[Problem requirements]:
The line holding "white (353, 1115)" and every line after it through the end of the entries below: retype these exactly and nothing more.

-- Record set follows --

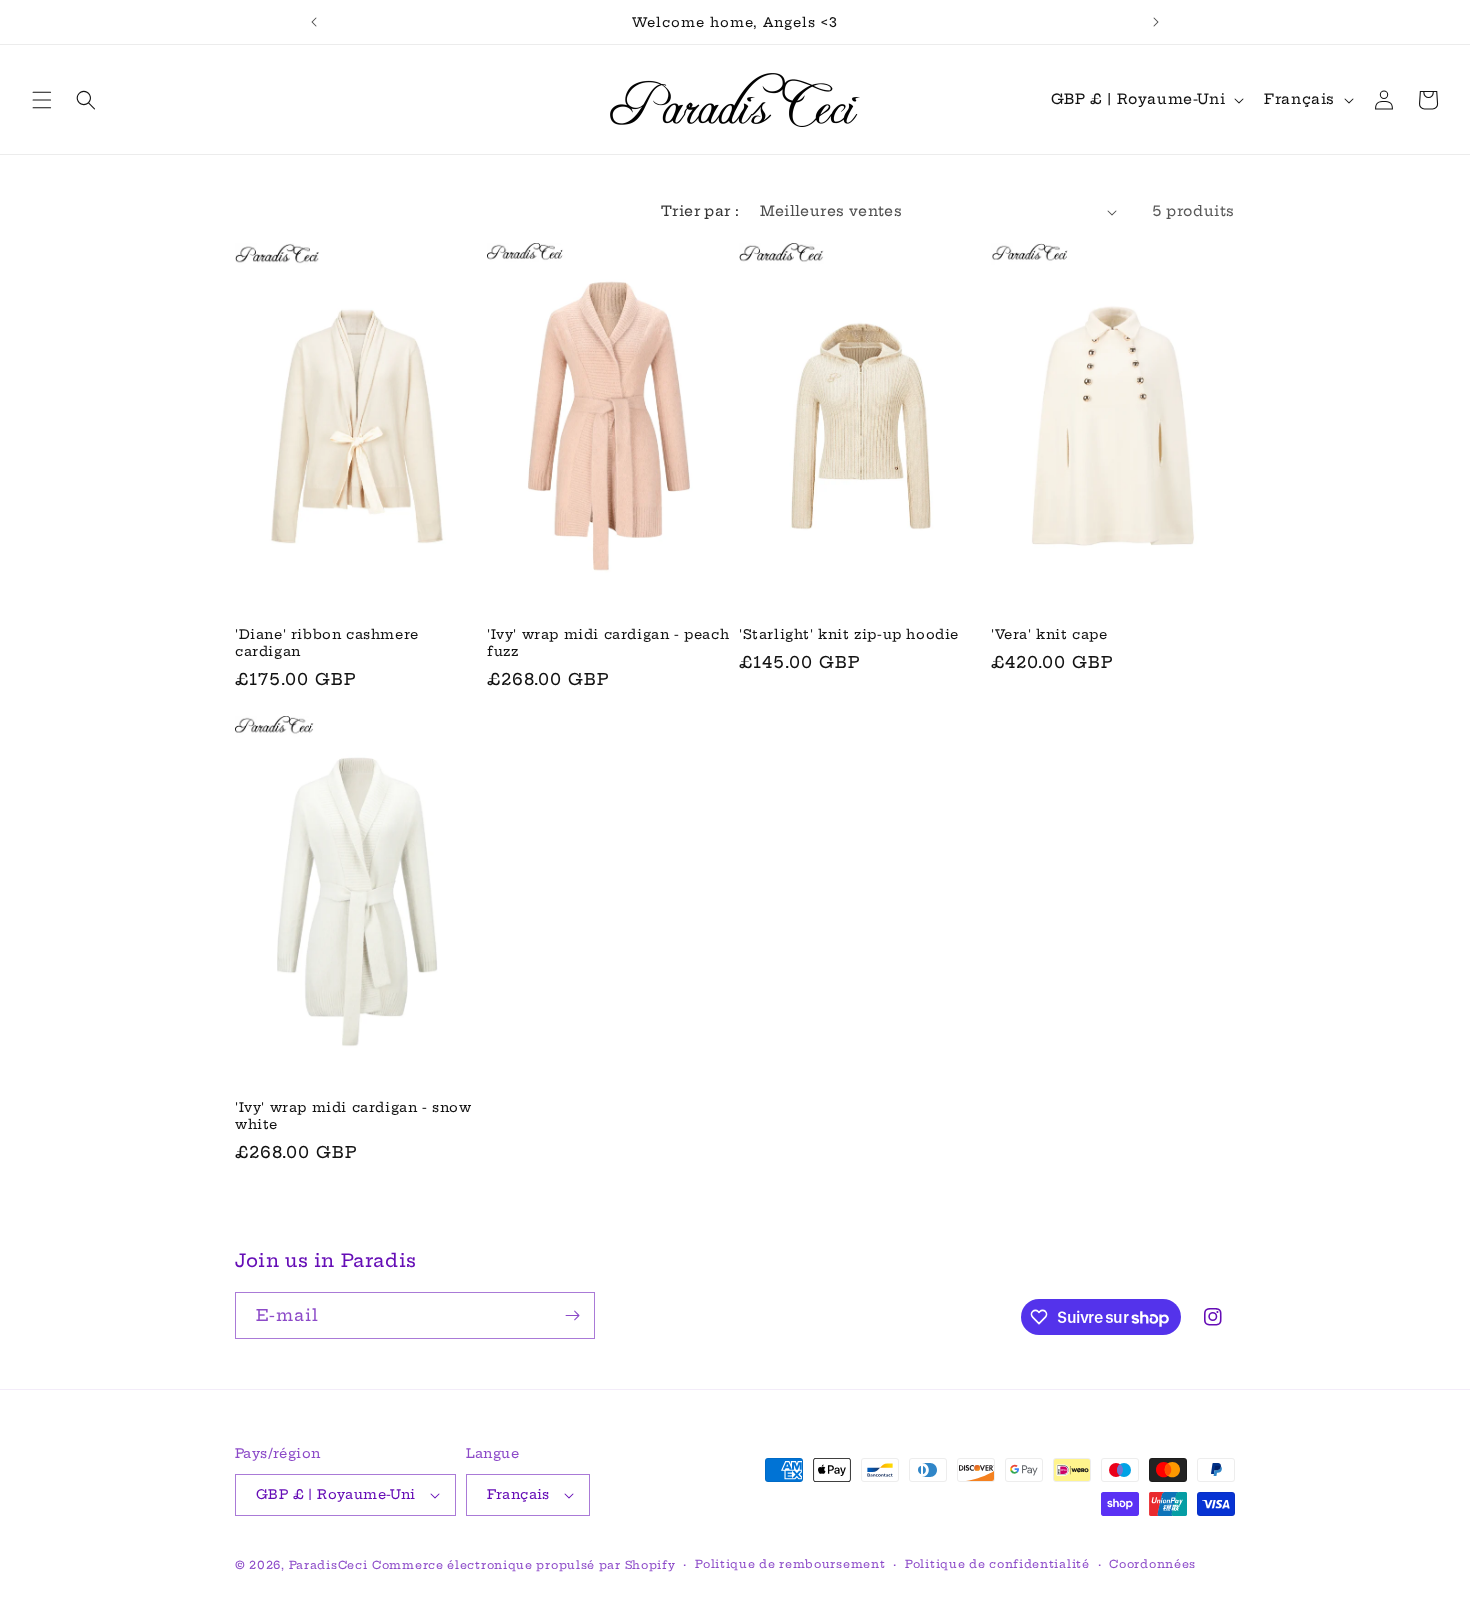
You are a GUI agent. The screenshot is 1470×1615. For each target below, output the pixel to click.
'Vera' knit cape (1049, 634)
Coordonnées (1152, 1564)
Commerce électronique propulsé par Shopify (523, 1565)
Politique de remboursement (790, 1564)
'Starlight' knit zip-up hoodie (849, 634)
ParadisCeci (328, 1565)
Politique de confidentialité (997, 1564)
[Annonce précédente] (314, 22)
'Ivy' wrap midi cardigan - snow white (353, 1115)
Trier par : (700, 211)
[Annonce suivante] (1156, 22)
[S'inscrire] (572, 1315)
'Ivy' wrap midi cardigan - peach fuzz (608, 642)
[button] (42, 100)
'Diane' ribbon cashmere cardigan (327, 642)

-- Record set concluded --

[Response]:
'Ivy' wrap midi cardigan - snow white (353, 1115)
Trier par : (700, 211)
[Annonce suivante] (1156, 22)
[S'inscrire] (572, 1315)
'Ivy' wrap midi cardigan - peach fuzz (608, 642)
[button] (42, 100)
'Diane' ribbon cashmere cardigan (327, 642)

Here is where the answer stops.